Olympia-Affäre: Bürgermeister Schaden wegen Verleumdung angezeigt

Der ehemalige Kassier des Fördervereins zur Salzburger Bewerbung um die Olympischen Winterspiele 2014, Gottfried Forsthuber, hat Salzburgs Bürgermeister Heinz Schaden (SPÖ) bei der Staatsanwaltschaft Salzburg wegen des Verdachtes der Verleumdung angezeigt.
Forsthuber bezieht sich dabei auf eine Aussage des Bürgermeisters in den “Salzburger Nachrichten” vom 16. September 2010, wonach zwei Männer im Förderverein laut Strafakt 1,3 Mio. Euro auf die Seite geräumt hätten. Forsthuber fühlte sich angesprochen und sandte Mitte dieser Woche eine Sachverhaltsdarstellung an die Staatsanwaltschaft, in der er die Vorwürfe vehement bestreitet.

“Ich war Kassier und Liquidator des Fördervereins. Da ist nichts veruntreut worden. Das lass ich mir nicht gefallen”, erklärte der Rechtsanwalt aus Baden bei Wien am Freitagnachmittag gegenüber der APA. Obwohl er nicht dezidiert wisse, welche Herren der Bürgermeister in dem Interview gemeint hätte, habe er die Anzeige eingebracht. “Es fühlen sich sicher alle Mitglieder angesprochen. Der Bürgermeister soll sich im Zaum halten. Er soll sagen, was Sache ist und nicht solche Blödheiten von sich geben.”

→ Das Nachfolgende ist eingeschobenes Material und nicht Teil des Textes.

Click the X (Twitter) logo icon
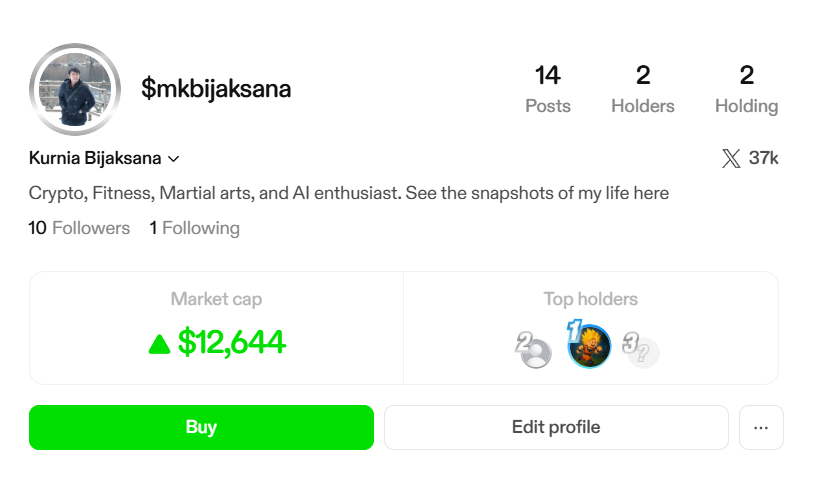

Er habe die Buchhaltung des Vereins bis auf den letzten Pfennig geprüft. “Die Einnahmen und Ausgaben liegen mir vor. Die Unterlagen sind in Ordnung und wurden der Staatsanwaltschaft vorgelegt”, betonte der Rechtsanwalt. Von jenem Gerücht, wonach der Förderverein ein Geheimkonto geführt hätte, habe er noch nichts gehört, sagte Forsthuber. “Ich weiß von keinem Geheimkonto. Wenn Schaden aber behauptet, es sei vom Förderverein etwas veruntreut worden, dann weiß er ja vielleicht mehr.” Der Bürgermeister konnte bisher für eine Stellungnahme nicht erreicht werden.